Clara menghapus air matanya, saat itu dia tengah duduk di mobil bersama sosok itu, sosok laki-laki yang sudah dipacarinya sejak dia menjalani pendidikan koas. Yoga meremas lembut tangan Clara, membuat hati Clara makin pedih.
“Kamu harus lupakan semua tentang kita, Ga. Besok kamu sudah menikah dan tidak pantas laki-laki yang sudah beristri masih menyimpan perasaan cinta pada wanita lain.” Clara menatap manik yang berurai air mata itu dengan pedih, mau bagaimana lagi? Memang Clara bisa apa?
Arga sontak menggeleng cepat, mengangkat tangan Clara dalam genggamannya dan mengecup lembut telapak tangan itu. Tampak Arga begitu terpukul, syok dan entah apa lagi. Clara bisa melihat semua itu dari paras laki-laki yang sudah hampir tiga tahun dikenalnya ini.
“Tidak, Ra! Di hatiku cuma ada kamu, aku cuma cinta kamu dan tidak ada satu pun orang di dunia ini yang mampu melarangku untuk tidak mencintaimu, memaksaku membunuh cintaku padamu, tidak ada yang bisa!”
Hati Clara mencelos, hari ini harusnya Arga berada di rumah. Ada serentetan acara untuk pernikahannya besok pagi, dan nyatanya sekarang dia malah duduk berdua bersama Clara dalam mobilnya, terparkir di sebuah taman dengan kaca sedikit dibuka, membicarakan hal yang sebenarnya sudah tidak perlu dibicarakan lagi.
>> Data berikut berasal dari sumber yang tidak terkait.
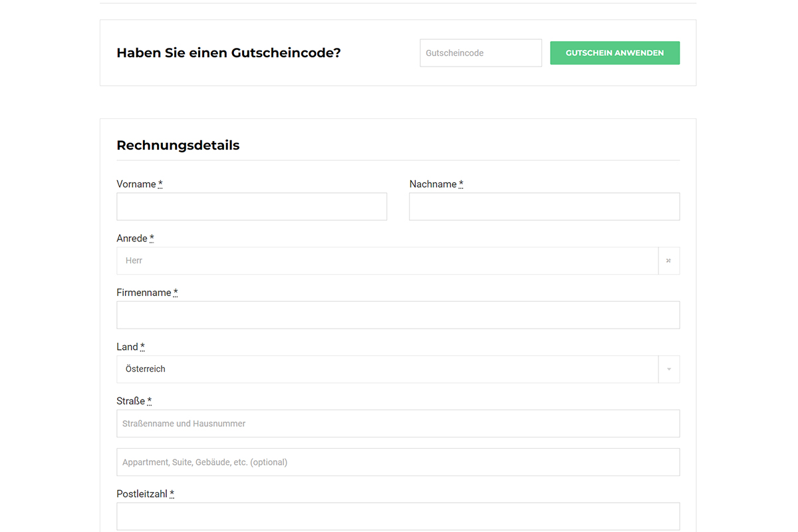The height and width of the screenshot is (532, 798).
Task: Click the Straße field label
Action: [x=130, y=401]
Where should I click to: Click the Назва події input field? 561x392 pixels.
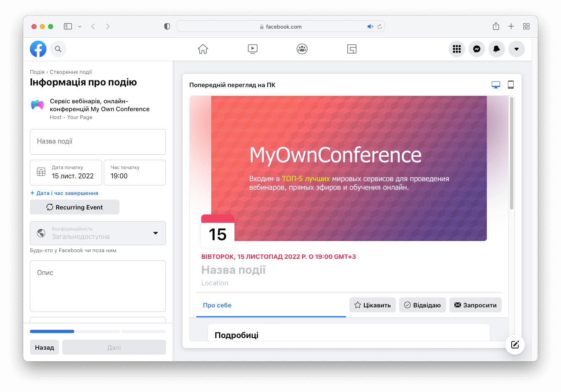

“Yang berhak atas kamu adalah isterimu, Ga. Bukan aku.” Clara masih mencoba tegar, masih mencoba kuat walaupun dia sendiri hancur, dia sendiri rapuh dan terluka atas takdir yang begitu kejam memisahkan dia dari kekasihnya ini.
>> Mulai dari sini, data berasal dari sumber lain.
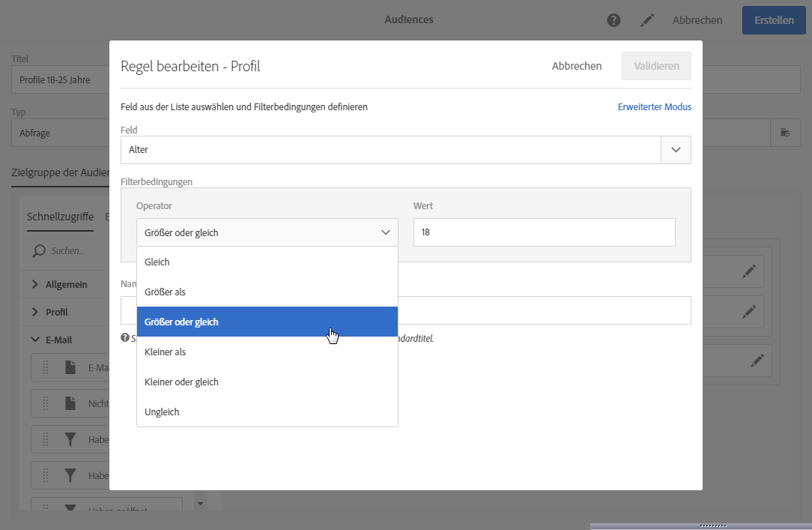Collapse the Operator dropdown list
Viewport: 812px width, 530px height.
[386, 232]
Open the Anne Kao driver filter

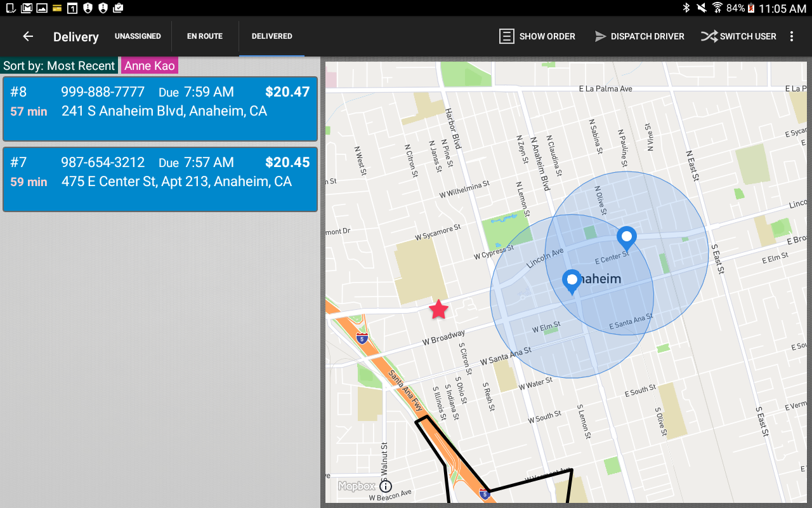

“Ra, please! Kita tetap seperti ini, ku mohon!”
Clara sontak terkejut. Tetap seperti ini? Seperti ini yang bagaimana? Arga ingin Clara menjadi wanita simpanan Arga? Menjadi kekasih gelap dari laki-laki yang sudah beristri? Yang benar saja!
Clara sontak menggeleng, membuat Arga menatap nanar wanita cantik dengan lesung pipit yang begitu manis itu. “Nggak, aku nggak bisa, Ga. Lebih baik kita-.”
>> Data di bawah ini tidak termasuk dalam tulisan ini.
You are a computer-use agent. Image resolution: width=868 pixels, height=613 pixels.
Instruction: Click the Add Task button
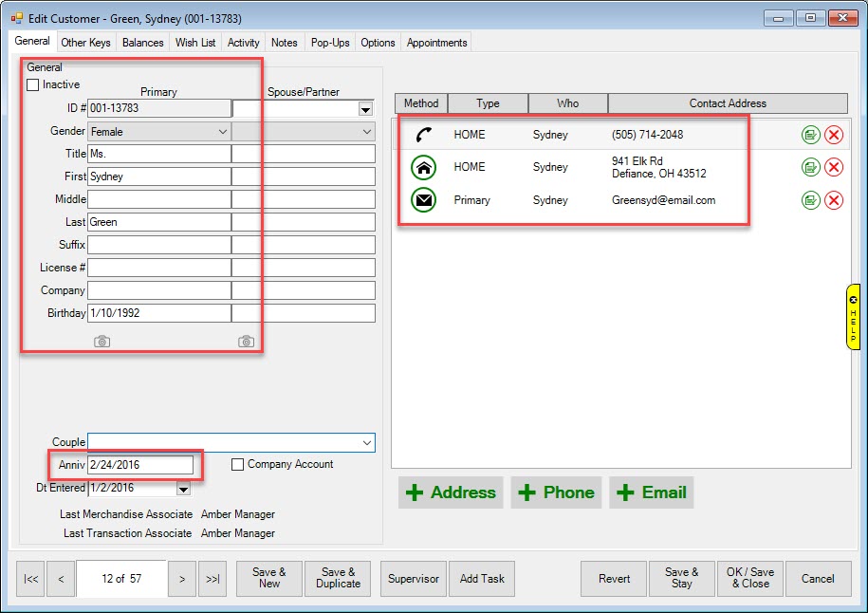[x=482, y=579]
“NGGAK!” potong Arga keras, “Sampai kapanpun kamu tetap jadi milikku, Ra! Sampai kapanpun!”
Clara membeku, menatap Arga yang wajah dan matanya nampak memerah itu. Tetap jadi miliknya? Kenapa Arga begitu egois? Bisa habis Clara kalau sampai keluarga Arga dan isterinya tahu perihal hubungan antara mereka! Clara bukan siapa-siapa, dan kalau harus melawan orang-orang itu, tentu Clara tidak akan bisa.
“Ga, ini nggak benar!” Clara mencoba menolak, mencoba berpikir jernih dan waras menghadapi masalahnya ini.
Pacarnya direbut, dipaksa menikah dengan wanita lain oleh orang tuanya. Clara memang hancur, tapi itu tidak lantas membuat Clara harus kehilangan akal sehat dengan setuju pada kemauan Arga. Semua itu tidak benar!
“Mereka memaksaku menikahi wanita yang tidak aku cintai, apakah itu benar, Ra?” suara Arga meninggi, wajahnya merah padam, membuat rasa takut itu sedikit mencengkeram hati Clara.
“Tapi mereka orang tuamu, mereka ingin yang terbaik buat kamu, Ga.”
Kini Arga melepaskan genggaman tangan mereka, menggeleng cepat dan menyandarkan tubuhnya di jok mobil. Clara bisa melihat dengan jelas air mata itu menitik membasahi pipi laki-laki itu, membuat air matanya ikut menitik.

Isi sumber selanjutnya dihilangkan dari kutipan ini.